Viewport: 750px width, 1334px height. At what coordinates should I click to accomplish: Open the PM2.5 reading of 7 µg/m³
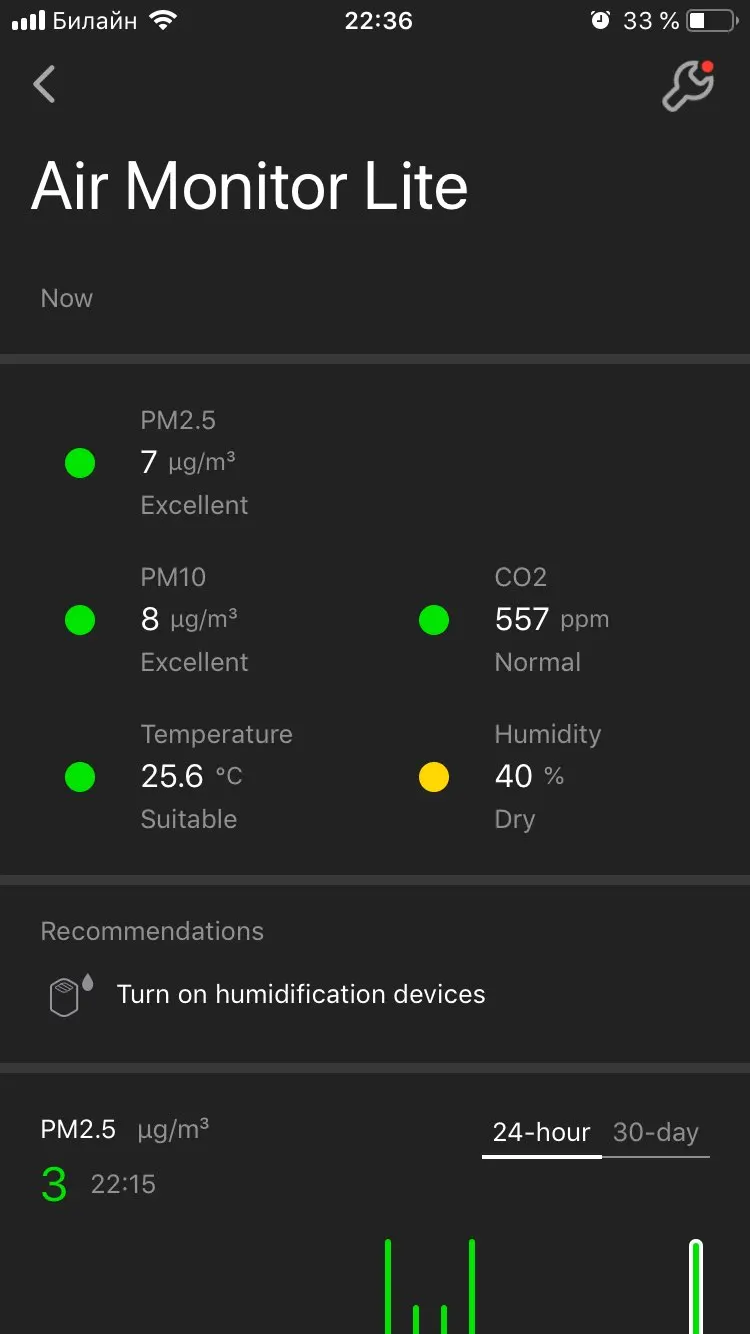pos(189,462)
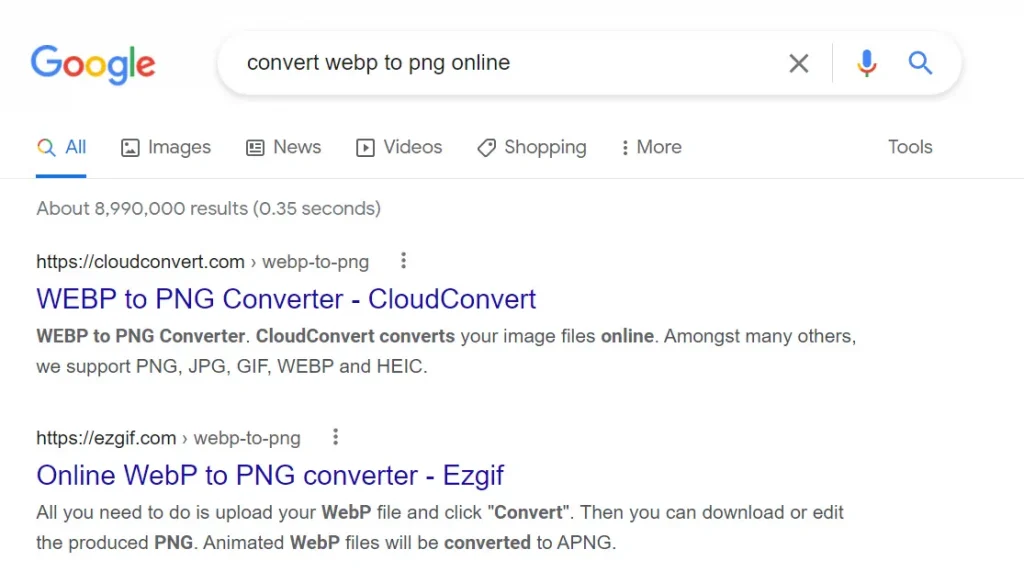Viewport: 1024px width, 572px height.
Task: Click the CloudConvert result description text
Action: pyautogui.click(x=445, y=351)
******************************
Copy the records above word for word, leaving out the pictures.

Viewport: 750px width, 1334px height. At what coordinates should I click to accomplish: Open the PM2.5 reading of 7 µg/m³
pos(189,462)
Viewport: 1024px width, 572px height.
Task: Click the CloudConvert result description text
Action: pyautogui.click(x=445, y=351)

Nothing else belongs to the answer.